• [ИСХОДНЫЙ ТЕКСТ]:
····················
Здесь вопрос касается глубокого обновления жизни без поспешности. Понимаете, нужно сочетать почти несочетаемое — обновляться не спеша. Тот, кто спешит обновляться, скорее всего, грешит. Потому что ему хочется поменять все сразу и махом, и уже само желание это греховно. Оно говорит о том, что человек этот ложно духовен. Он не понимает сути дела.

Но те, кто стремится к быстрым переменам, — лишь одна сторона медали. Есть другая сторона — консерваторы, которым и так хорошо. Вот все хорошо, и слава Богу, и не троньте, и не лезьте! Как старообрядцы: лежало сто лет, пусть лежит дальше еще сто лет. Это плохо, это ложно, это просто нечестно.

Во-первых, нужно понимать глубину проблемы, во-вторых, нужно понимать сложность задачи, в-третьих, нужно понимать, что делается все шаг за шагом поступательно, и в-четвертых нужно иметь сильную волю для того, чтобы двигаться по направлению к исправлению церковности. Шаг за шагом, год за годом, если угодно — столетие за столетием. Консерваторы могут быть слепы и наивны от самолюбия, а обновленцы могут быть разрушительно активны и самонадеянны. Тут уж иначе не скажешь. Тот, кто говорит, что все и так хорошо — тот просто не очень хороший человек. А тот, кто говорит, что сейчас поменяем все быстро, на русский язык переведем, на украинский язык переведем, сократим, умножим, продлим, продолжим и быстренько за полгода все сделаем — тот глупец и разрушитель.

«Сегодняшние люди в духовном отношении страшно голодны. И ты не приходишь к ним с колбасой, овощами, салатами — ты приходишь к ним просто с хлебом и водой...»

— Недавно Святейший Патриарх Кирилл призвал открывать при каждом приходе группы по изучению Библии. Как Вы относитесь к такой инициативе?

— Я только «за». Думаю, что мы — люди и Книги, и Чаши. Протестанты — это просто люди Книги, а православные — часто просто люди Чаши. Да еще и без Чаши — раз в год, скажем так, на Великом посту причащаемся.

А нужно быть полноценным человеком Книги, полноценным человеком Чаши. Поэтому я обеими руками голосую за то, к чему призвал Святейший Патриарх Кирилл, ведь если этого не будет, не будет ничего. Уже через пятьдесят лет распад и деградация примут такие масштабы, что придется уезжать куда-нибудь подальше из тех мест, которые раньше назывались «Святой Русью».

Непременно нужно изучать Писание с молитвой и смирением.

— Как добиться того, чтобы таких групп открывалось больше?
····················
• [ПРЕДОСТАВЛЕННЫЕ ДАННЫЕ]:

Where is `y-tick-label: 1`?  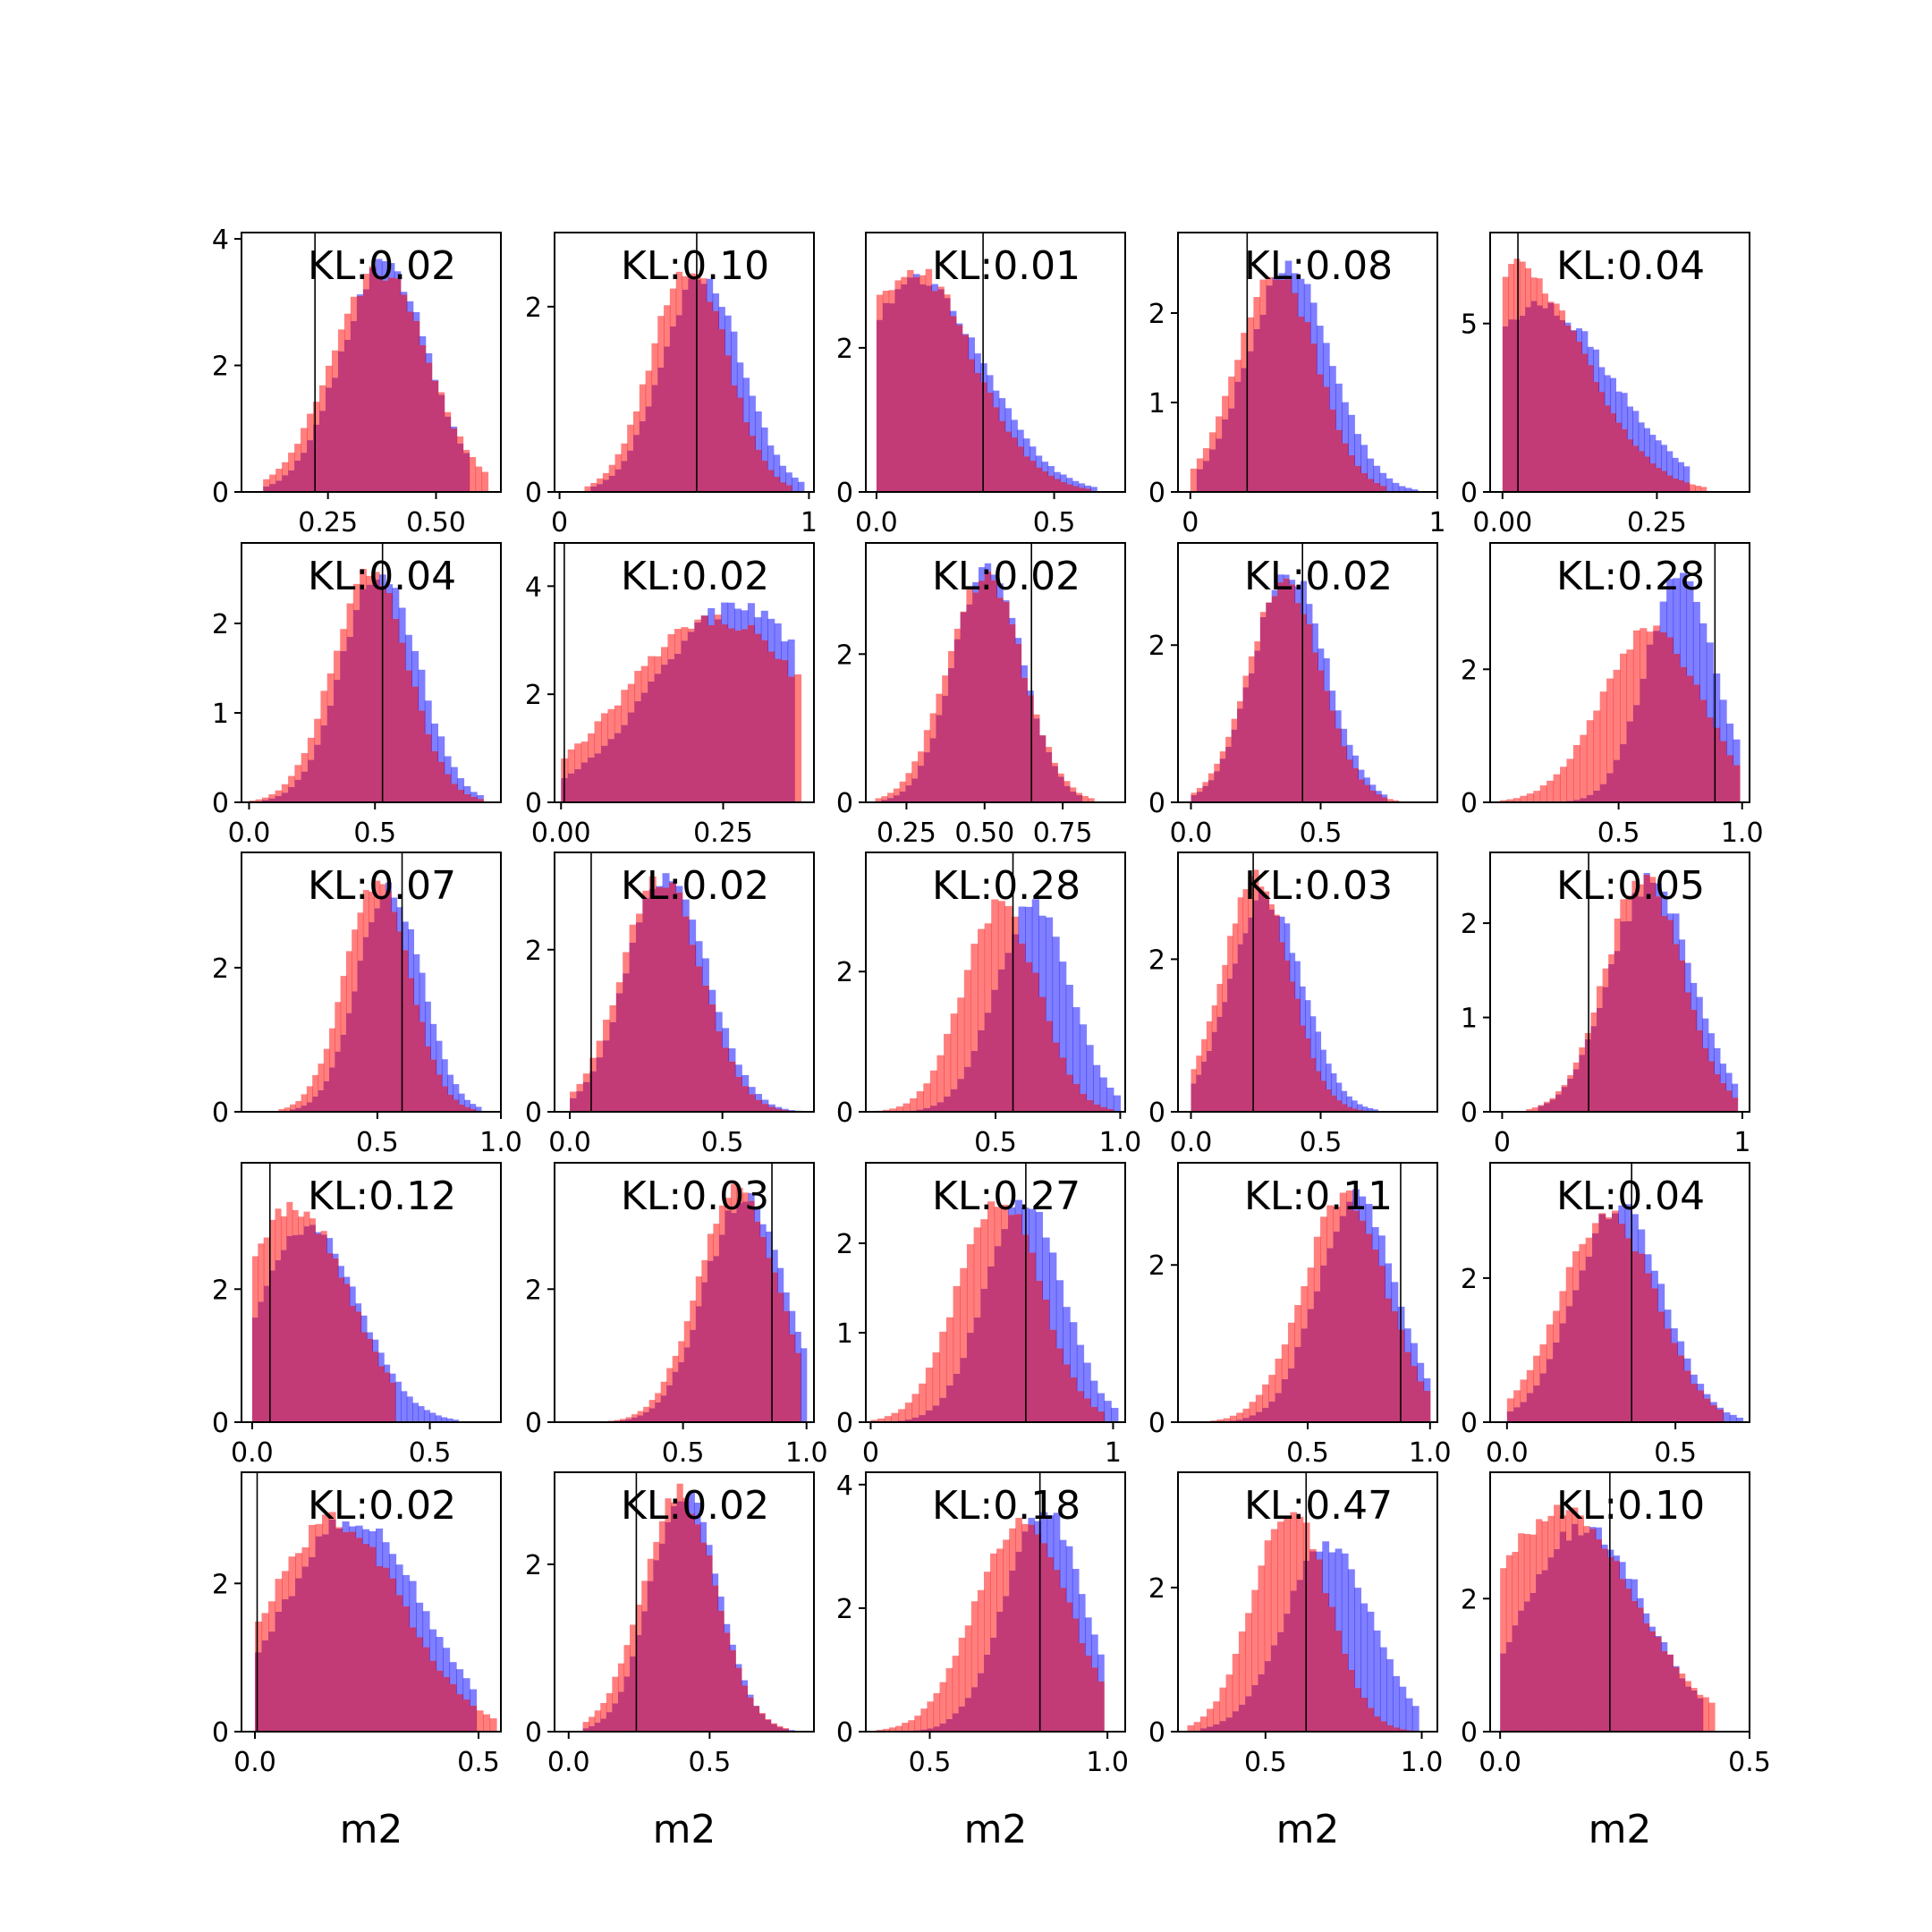
y-tick-label: 1 is located at coordinates (1156, 404).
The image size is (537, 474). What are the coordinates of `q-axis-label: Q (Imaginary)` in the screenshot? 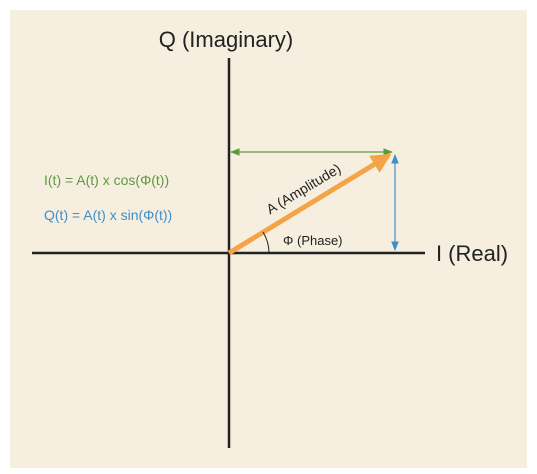 It's located at (226, 40).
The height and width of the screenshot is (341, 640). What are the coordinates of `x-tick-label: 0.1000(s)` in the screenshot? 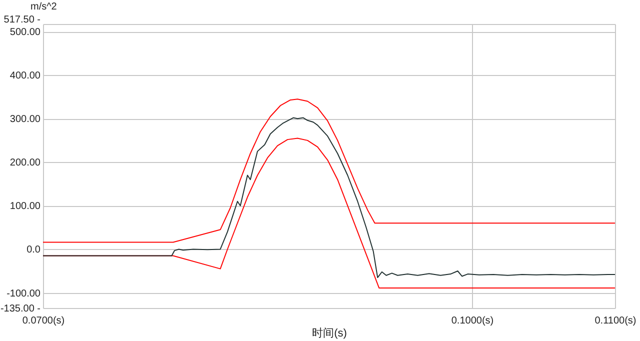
····················
Проверьте по тексту об обновлении церковной жизни, верны ли утверждения: (а) тот, кто спешит обновляться, по словам текста, скорее всего, грешит; (б) к призыву открывать при приходах группы по изучению Библии отвечающий относится с сомнением; (в) православные названы в тексте людьми Книги. На каждое ответьте «да» или «нет» и дословно процитируйте слова текста, которые это решают.

(а) Да: «Тот, кто спешит обновляться, скорее всего, грешит.»
(б) Нет: «Я только «за».»
(в) Нет: «Протестанты — это просто люди Книги, а православные — часто просто люди Чаши.»